> _Task requirements_: Leaving out the pictures, copy each record below exactly.

========================

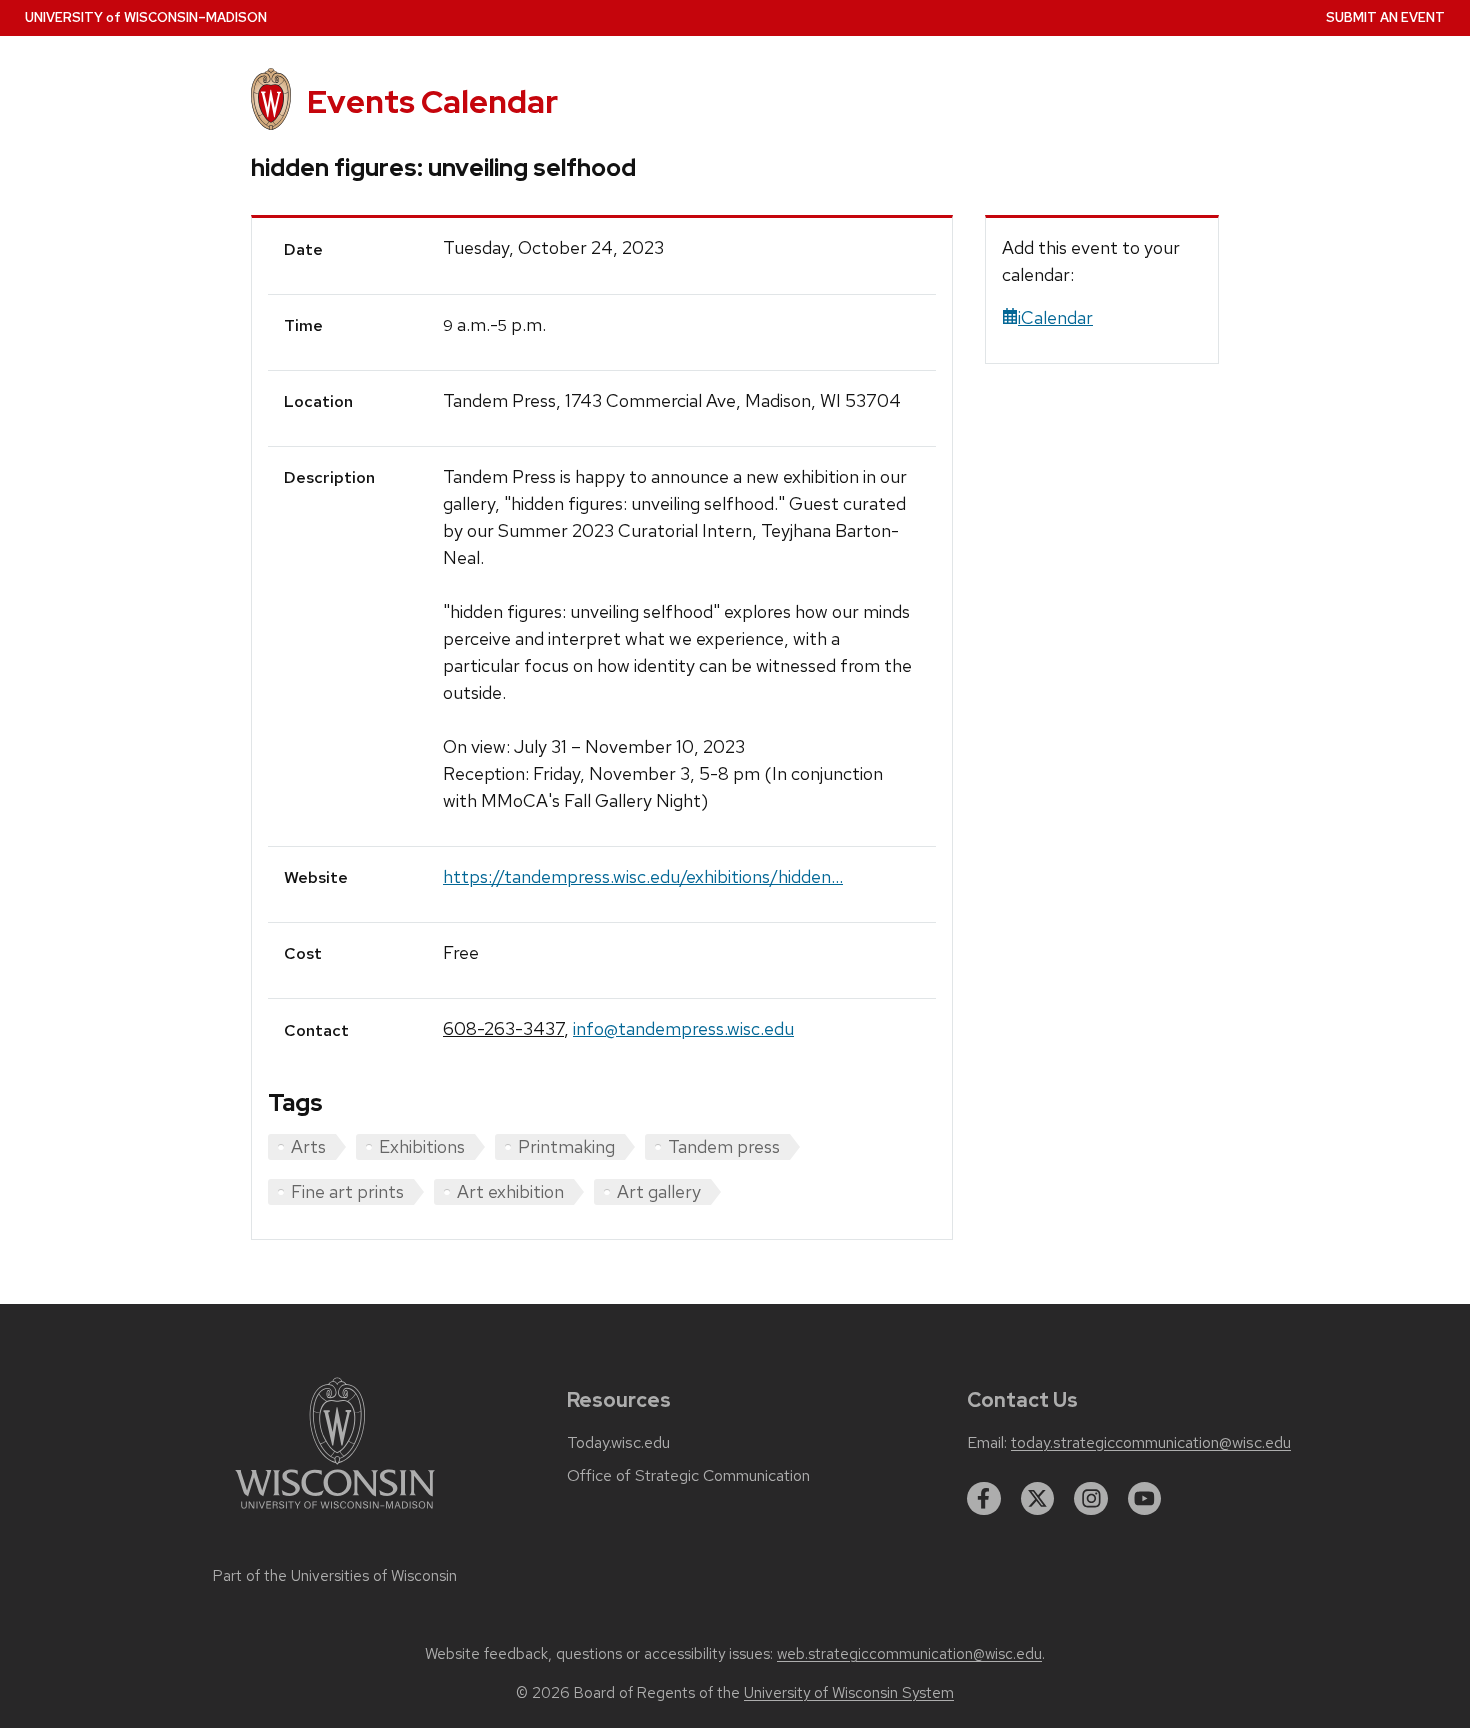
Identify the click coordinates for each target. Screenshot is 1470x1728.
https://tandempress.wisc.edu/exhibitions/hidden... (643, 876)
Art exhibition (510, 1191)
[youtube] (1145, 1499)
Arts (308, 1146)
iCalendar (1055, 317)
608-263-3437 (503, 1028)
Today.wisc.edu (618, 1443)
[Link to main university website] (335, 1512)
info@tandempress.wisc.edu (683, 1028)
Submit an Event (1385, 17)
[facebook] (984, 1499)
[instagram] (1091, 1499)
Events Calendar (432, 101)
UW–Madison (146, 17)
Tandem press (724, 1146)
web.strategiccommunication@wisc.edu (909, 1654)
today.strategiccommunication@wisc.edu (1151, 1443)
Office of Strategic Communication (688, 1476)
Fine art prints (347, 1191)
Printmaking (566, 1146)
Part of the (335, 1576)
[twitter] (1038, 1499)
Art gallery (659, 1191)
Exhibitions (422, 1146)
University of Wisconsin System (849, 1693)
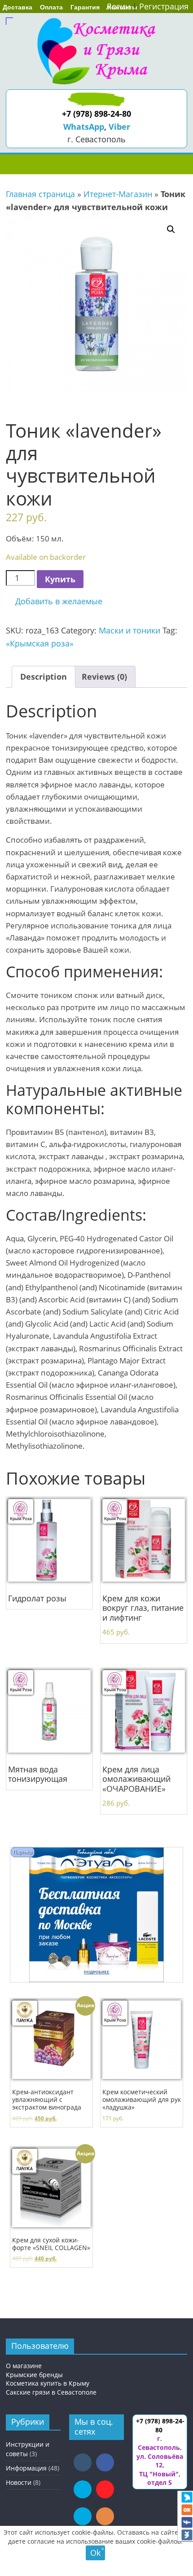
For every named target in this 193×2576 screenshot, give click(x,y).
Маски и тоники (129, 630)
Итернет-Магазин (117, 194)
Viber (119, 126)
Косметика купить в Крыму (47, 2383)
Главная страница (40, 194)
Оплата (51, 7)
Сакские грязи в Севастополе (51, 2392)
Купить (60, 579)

========================

> _Answer for this exercise_:
Identify the click coordinates for each target. Screenshot is 1470x1728.
https://tandempress.wisc.edu/exhibitions/hidden... (643, 876)
Art exhibition (510, 1191)
[youtube] (1145, 1499)
Arts (308, 1146)
iCalendar (1055, 317)
608-263-3437 (503, 1028)
Today.wisc.edu (618, 1443)
[Link to main university website] (335, 1512)
info@tandempress.wisc.edu (683, 1028)
Submit an Event (1385, 17)
[facebook] (984, 1499)
[instagram] (1091, 1499)
Events Calendar (432, 101)
UW–Madison (146, 17)
Tandem press (724, 1146)
web.strategiccommunication@wisc.edu (909, 1654)
today.strategiccommunication@wisc.edu (1151, 1443)
Office of Strategic Communication (688, 1476)
Fine art prints (347, 1191)
Printmaking (566, 1146)
Part of the (335, 1576)
[twitter] (1038, 1499)
Art gallery (659, 1191)
Exhibitions (422, 1146)
University of Wisconsin System (849, 1693)
For every named target in this 193×2576 screenshot, give click(x,y).
Маски и тоники (129, 630)
Итернет-Магазин (117, 194)
Viber (119, 126)
Косметика купить в Крыму (47, 2383)
Главная страница (40, 194)
Оплата (51, 7)
Сакские грязи в Севастополе (51, 2392)
Купить (60, 579)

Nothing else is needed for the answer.